Some company called Censys:

Mozilla/5.0 (compatible; CensysInspect/1.1; +https://about.censys.io/)

This is a cyber security company founded by CS people at University of Michigan. Cool beans.

CCBot/2.0 (https://commoncrawl.org/faq/)

This is cool! I found the first non profit that came knocking on my door. Common Crawl says they’re making a copy of the internet to provide data for researchers.

Mozilla/5.0 (compatible; InternetMeasurement/1.0; +https://internet-measurement.com/)

This is an eccentric initiative called Internet Measurement, which seems to be dedicated to spelunking open services across the web. They seem pretty innocent and are based in London, I guess. Very punk, nice nice.

Mozilla/5.0 (compatible; MJ12bot/v1.4.8; http://mj12bot.com/)

Mj12bot, a proclaimed “good bot”. Another UK based crawler.

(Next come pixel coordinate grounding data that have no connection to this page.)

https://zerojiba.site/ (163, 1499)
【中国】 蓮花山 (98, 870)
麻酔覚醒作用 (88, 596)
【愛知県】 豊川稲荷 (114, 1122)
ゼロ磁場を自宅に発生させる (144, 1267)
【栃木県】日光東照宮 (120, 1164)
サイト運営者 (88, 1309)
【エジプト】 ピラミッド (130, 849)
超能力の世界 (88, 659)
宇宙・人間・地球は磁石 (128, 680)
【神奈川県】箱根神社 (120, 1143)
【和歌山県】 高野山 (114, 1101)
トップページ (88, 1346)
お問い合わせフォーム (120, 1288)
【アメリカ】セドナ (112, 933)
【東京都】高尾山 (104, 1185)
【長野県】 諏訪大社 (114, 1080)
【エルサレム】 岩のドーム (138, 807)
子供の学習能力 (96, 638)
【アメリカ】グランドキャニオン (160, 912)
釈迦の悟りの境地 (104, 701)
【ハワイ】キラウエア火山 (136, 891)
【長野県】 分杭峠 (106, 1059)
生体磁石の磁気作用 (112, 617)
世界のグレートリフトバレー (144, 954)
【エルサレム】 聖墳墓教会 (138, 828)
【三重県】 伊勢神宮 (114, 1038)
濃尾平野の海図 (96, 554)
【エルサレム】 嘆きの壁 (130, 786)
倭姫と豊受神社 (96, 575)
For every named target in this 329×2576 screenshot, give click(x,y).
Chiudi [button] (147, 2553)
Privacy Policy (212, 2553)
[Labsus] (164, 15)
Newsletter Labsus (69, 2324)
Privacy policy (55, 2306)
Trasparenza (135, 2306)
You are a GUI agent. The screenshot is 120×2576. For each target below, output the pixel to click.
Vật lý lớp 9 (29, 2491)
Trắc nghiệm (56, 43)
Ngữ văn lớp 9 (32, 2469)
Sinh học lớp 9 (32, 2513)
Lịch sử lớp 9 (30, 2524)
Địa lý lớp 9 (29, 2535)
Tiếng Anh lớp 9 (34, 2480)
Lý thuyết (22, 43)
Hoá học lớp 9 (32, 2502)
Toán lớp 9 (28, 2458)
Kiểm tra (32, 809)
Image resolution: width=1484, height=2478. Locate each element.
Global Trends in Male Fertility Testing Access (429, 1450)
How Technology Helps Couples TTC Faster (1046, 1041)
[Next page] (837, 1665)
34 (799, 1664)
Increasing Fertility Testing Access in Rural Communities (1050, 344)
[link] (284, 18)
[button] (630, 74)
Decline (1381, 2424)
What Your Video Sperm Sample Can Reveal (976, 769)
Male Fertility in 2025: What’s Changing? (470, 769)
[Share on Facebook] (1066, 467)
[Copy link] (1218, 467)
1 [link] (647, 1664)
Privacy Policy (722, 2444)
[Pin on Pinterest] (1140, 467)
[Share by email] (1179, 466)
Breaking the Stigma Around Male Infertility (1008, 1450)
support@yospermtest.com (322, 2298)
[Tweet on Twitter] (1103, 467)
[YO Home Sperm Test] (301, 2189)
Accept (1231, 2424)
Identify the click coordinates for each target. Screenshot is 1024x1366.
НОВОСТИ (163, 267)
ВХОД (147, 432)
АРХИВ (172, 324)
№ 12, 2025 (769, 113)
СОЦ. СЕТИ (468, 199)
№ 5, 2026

Security Measures Inspired by this Endeavor

Previously, if I was just dumping a web app onto cloud hosting, I would not have been very interested in mucking about with traffic logs or environment details. But since I have more control over the server, I’ve suddenly found a renewed interest in cyber security.

Initially, I only protected everything with fail2ban, as suggested by some WordPress docker guides. It is pretty basic regular expression matcher that looks at your logs and bans IP addresses based on that.

I’ve since switched to something called CrowdSec, which is a much more sophisticated, albeit complex solution. This thing was pretty difficult and arduous to set up but the monitoring and attack scenario protection is very much worth it. It also comes with Metabase dashboards for monitoring alerts and events in a nice GUI with charts and diagrams and everything. I highly recommend this if you end up self-hosting for whatever reason.

Note to Self…

This gives me an idea for a game or web app, where you have a “web address/house” and it tracks the different bots and scrapers that ping the domain and then you can log in and see your “visitors” in video game avatar form and read their HTTP requests as little messages and greetings.